As well as all of the practical and emotional things to consider as part of the separation, it is vital that you seek advice from a family law specialist. You should do this at the earliest opportunity in order to ensure your legal position in the forthcoming negotiations (or legal proceedings) is as well protected and secure as possible. If you are considering a divorce or separation, as difficult as it may feel, it is always a good idea to seek legal advice before taking any steps to inform your spouse of your intentions.
This article sets out some of the legal points that you may need to consider at the outset, or indeed prior to the beginning of the divorce process. However, every family and every divorce is different. This article should only be used as a guide. It is important to seek advice from a family law solicitor on your own personal circumstances. The examples set out below may or may not be applicable to you and your family and the specific facts of your case.
1: Protect the Family Home
The family home is often one of the key focuses of a divorce. Not only is it likely to be one of the most valuable assets within what family lawyers refer to as the ‘matrimonial pot’, but it also holds emotional value beyond just being bricks and mortar.

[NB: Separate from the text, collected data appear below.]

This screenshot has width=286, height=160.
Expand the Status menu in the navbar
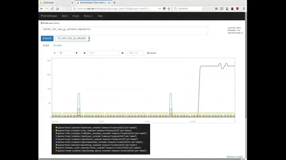click(89, 16)
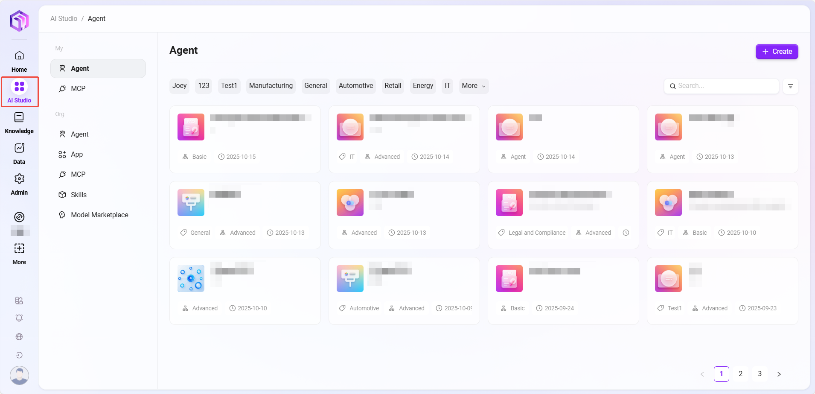815x394 pixels.
Task: Open the Knowledge section icon
Action: tap(19, 118)
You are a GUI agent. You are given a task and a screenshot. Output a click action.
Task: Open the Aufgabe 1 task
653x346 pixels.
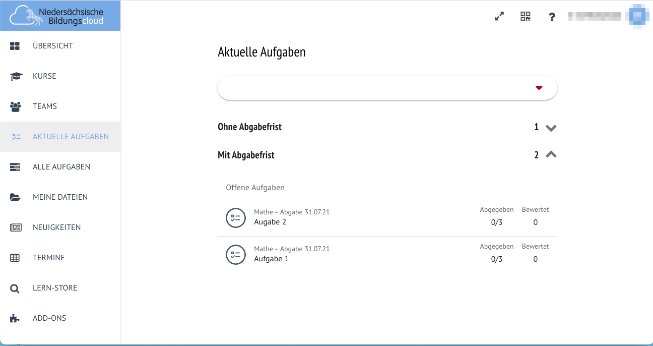point(271,259)
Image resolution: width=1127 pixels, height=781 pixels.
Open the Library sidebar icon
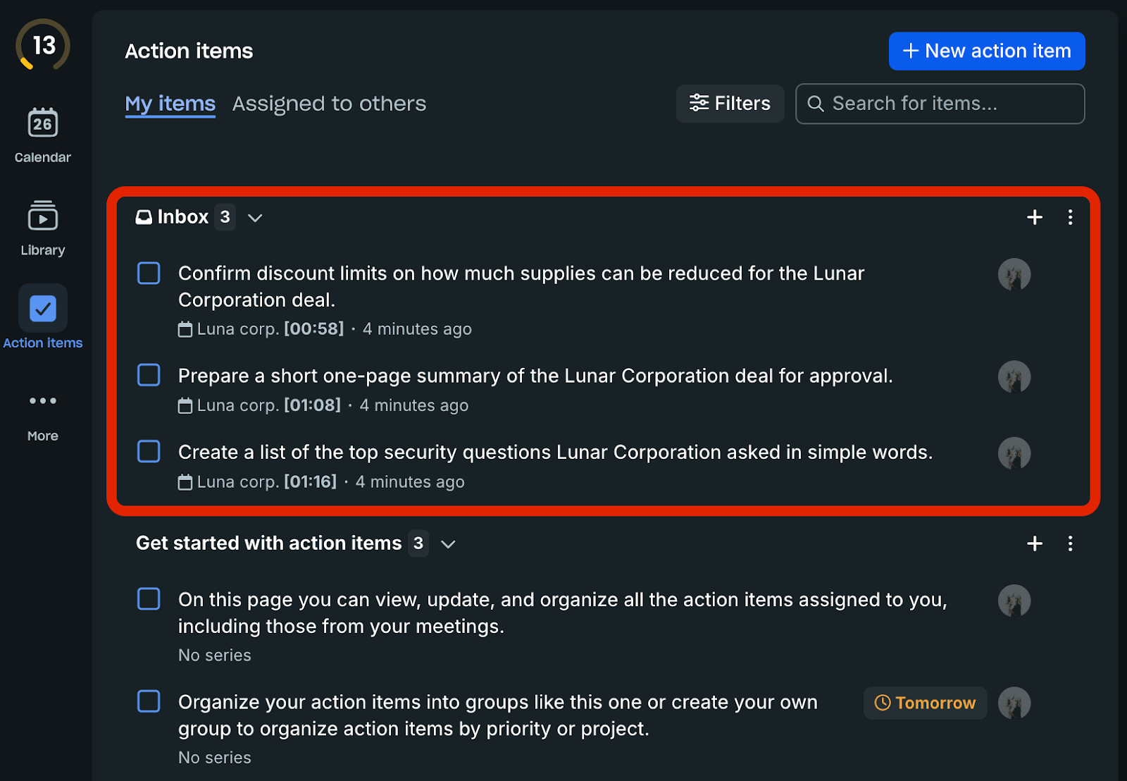pos(43,216)
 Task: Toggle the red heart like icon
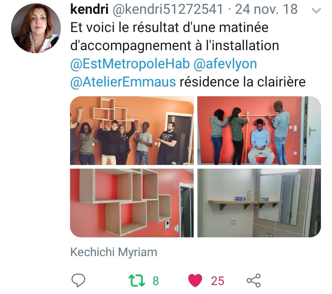(195, 280)
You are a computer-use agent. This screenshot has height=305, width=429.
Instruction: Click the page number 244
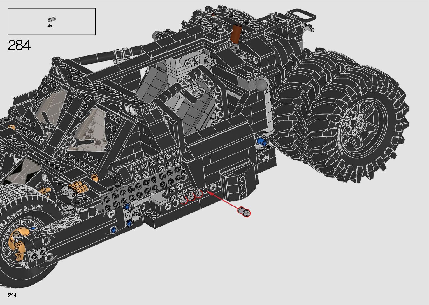tap(12, 295)
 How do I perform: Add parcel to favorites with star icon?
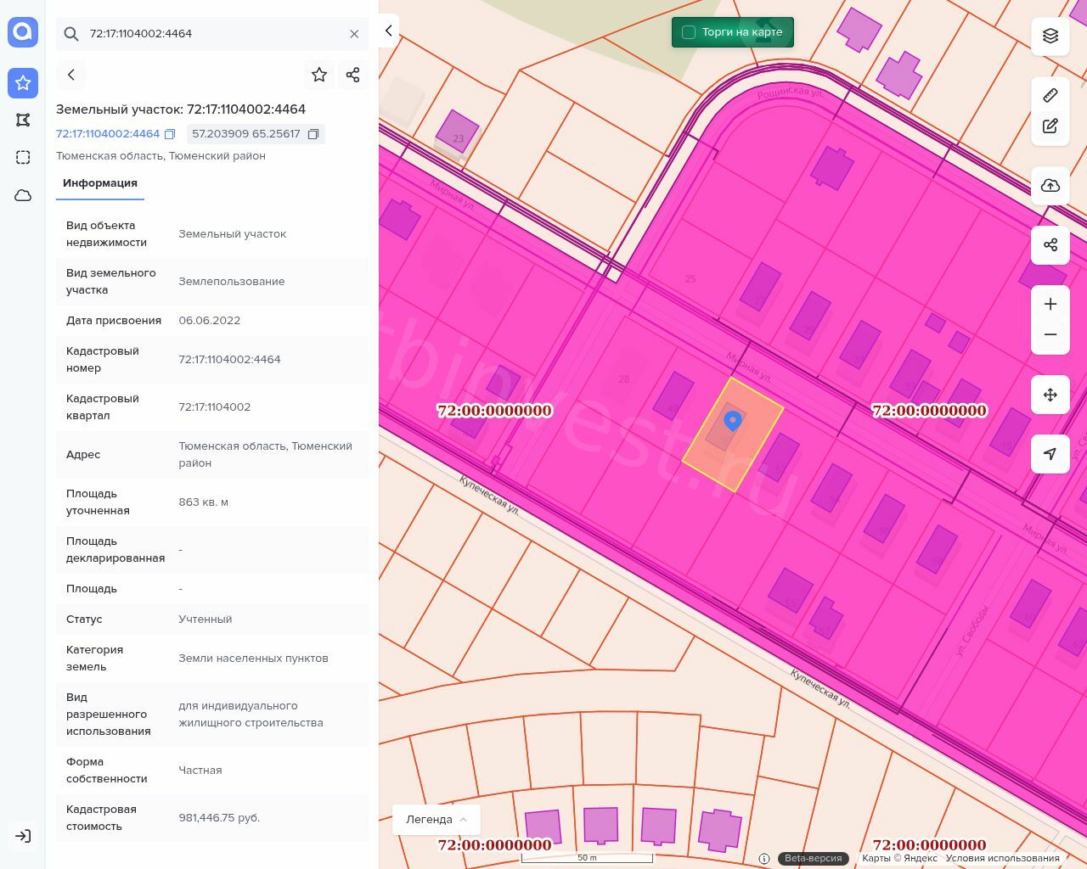(x=319, y=75)
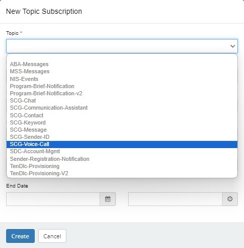Select the highlighted SCG-Voice-Call option
Viewport: 244px width, 248px height.
[x=122, y=144]
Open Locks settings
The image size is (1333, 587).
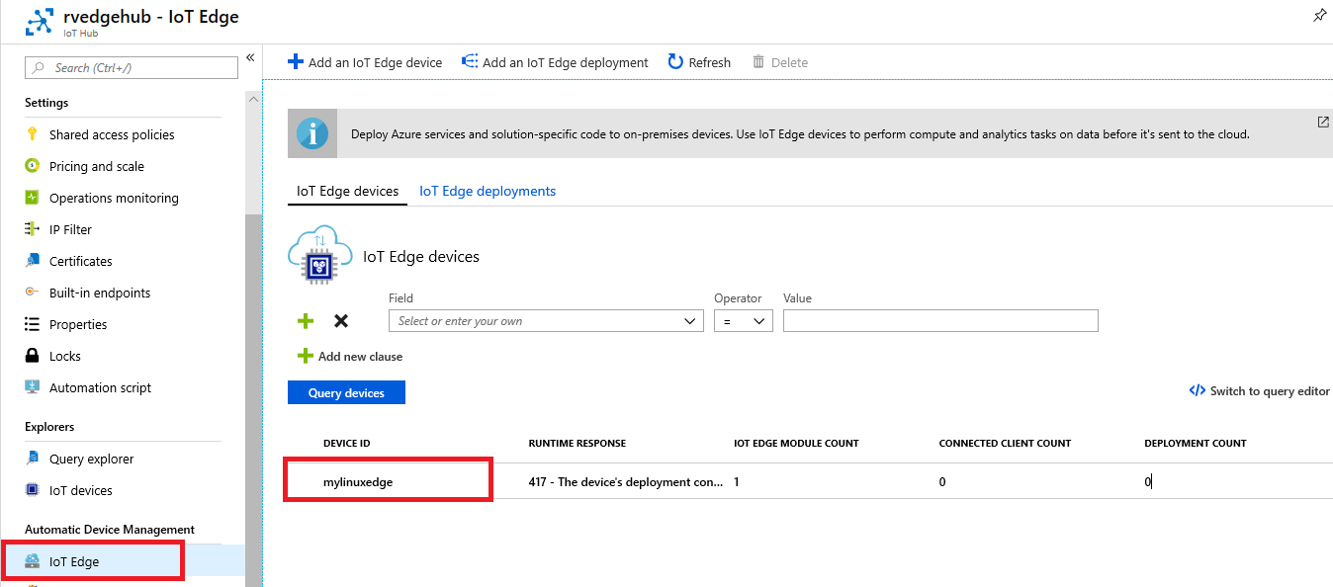65,356
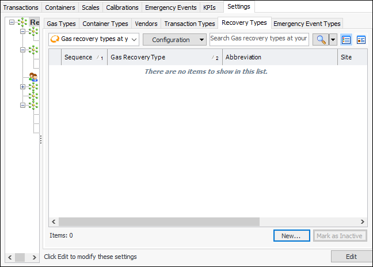Click the orange Gas recovery view icon
This screenshot has width=373, height=267.
click(55, 39)
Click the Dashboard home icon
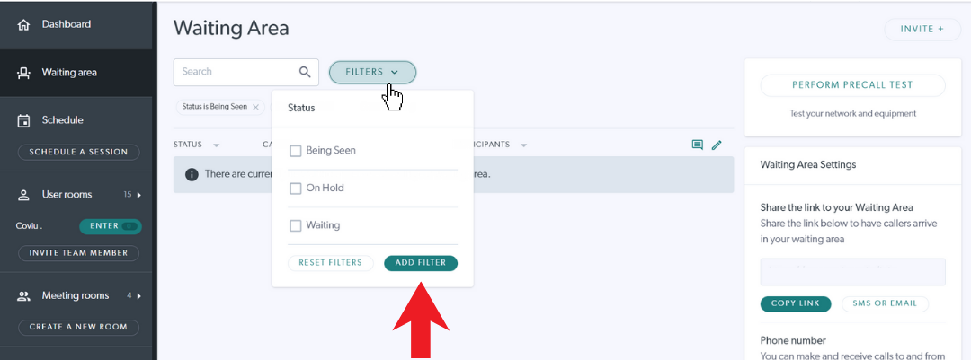971x360 pixels. tap(23, 25)
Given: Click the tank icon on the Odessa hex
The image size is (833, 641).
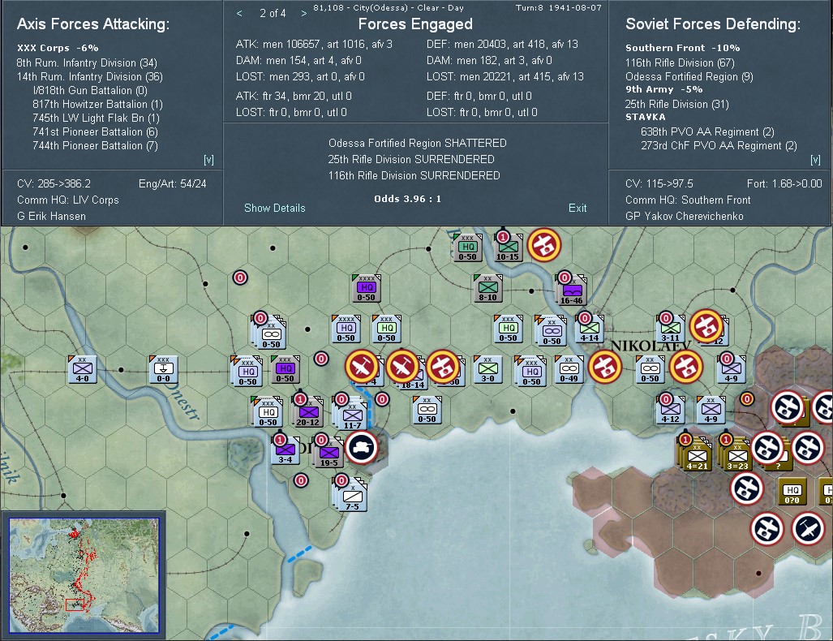Looking at the screenshot, I should coord(362,447).
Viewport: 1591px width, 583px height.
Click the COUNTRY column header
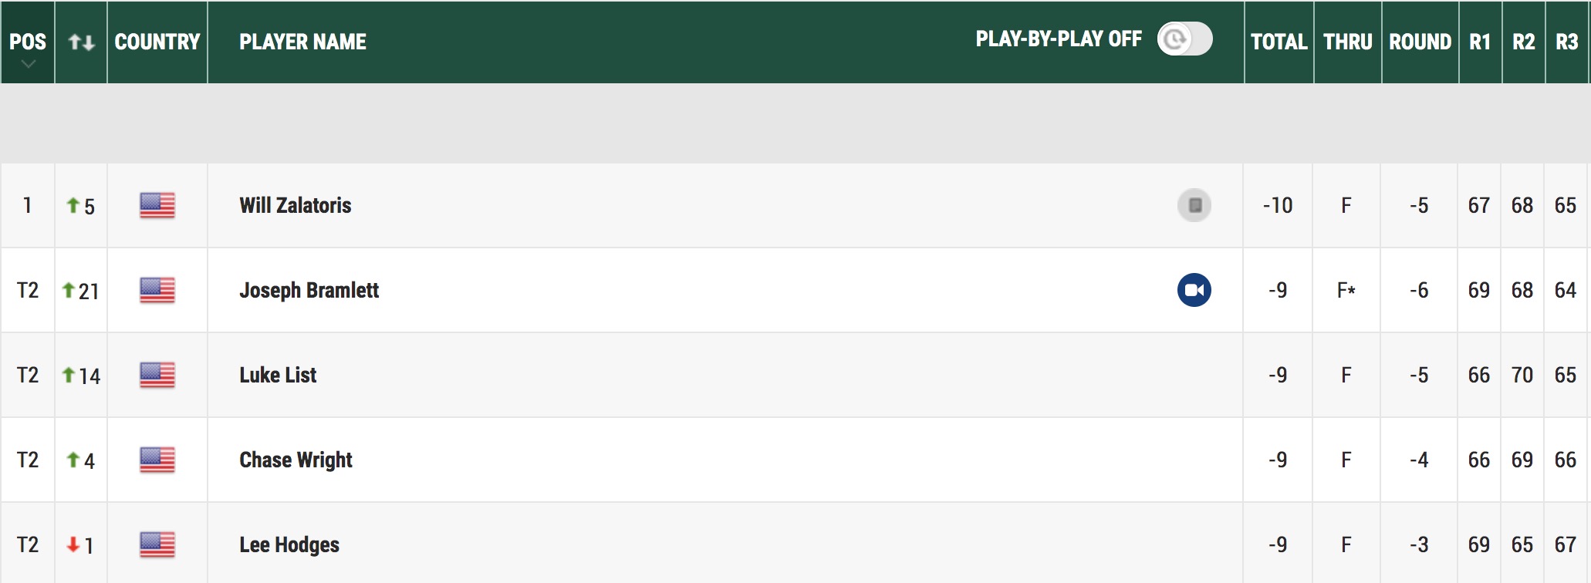157,42
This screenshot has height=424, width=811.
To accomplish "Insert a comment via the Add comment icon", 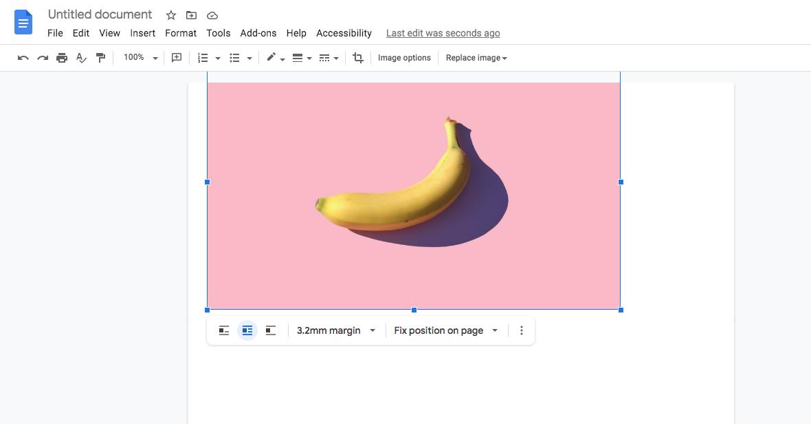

The starting point is to consider whether your home is matrimonial, or shared, in nature, regardless of who paid the initial deposit or whose income was used to meet the ongoing mortgage payments. Who is entitled to keep the family home may not be the person whose name it is held in at the Land Registry.
If you do not own your family home, you may be worried about whether your spouse can ask you to leave. Even if you are not the registered owner of the property at the Land Registry, you may have a legal right to occupy the property by virtue of your marriage or relationship.
In order to protect that right of occupation following the breakdown of the relationship, your solicitor may advise you that it would be prudent to register a matrimonial home rights notice with the Land Registry. This notice will alert anyone looking at the ownership documents of the property about a spouse’s rights. It will tell a potential buyer that the person whose name is on the property deeds cannot sell or mortgage the property without the consent of their spouse.
Separately but on a very important note, if you are concerned for your safety and well-being as a result of the breakdown of the relationship, then you should speak to your solicitor about court orders that can be made to protect you and your children. The family court has the power to make orders regulating the occupation of the family home, for example excluding a party if there is a risk of them causing harm to their spouse, whether that be physical or psychological abuse. Further, a non-molestation order can be used to prevent a spouse from harassing, threatening or intimidating the other. If you are the victim of an abusive relationship, whilst it may be difficult to do so, it is vital that you inform your solicitor at the earliest opportunity in order to enable them to help you get whatever protection you may need.
2: Protect Other Properties
If your husband or wife owns further properties in their sole name, there are other forms of protection available which would prevent your spouse from selling or remortgaging those properties without you knowing. Such protection is given by way of various types of notices or restrictions (depending on the situation) which can be registered with the Land Registry.
If your spouse agrees to your interest being noted against the property, then you can apply for an agreed notice. In the event that they do not agree, all is not lost as once financial remedy proceedings have begun, you will be able to register your interest against the property without the owning spouse’s agreement by way of a unilateral notice. Your solicitor will advise you as to what is the appropriate application to make to the Land Registry based on your own individual circumstances.
3: Do you need Interim Maintenance?
You may be worried about how you are going to meet your outgoings without the support of your spouse. It is sadly common for a husband or wife to threaten to restrict financial support during a separation. It may be that you are the financially weaker party in the marriage, for example if you do not work and are a stay-at-home mother, and therefore fully reliant on your spouse’s income which is now not being shared with you as result of the separation.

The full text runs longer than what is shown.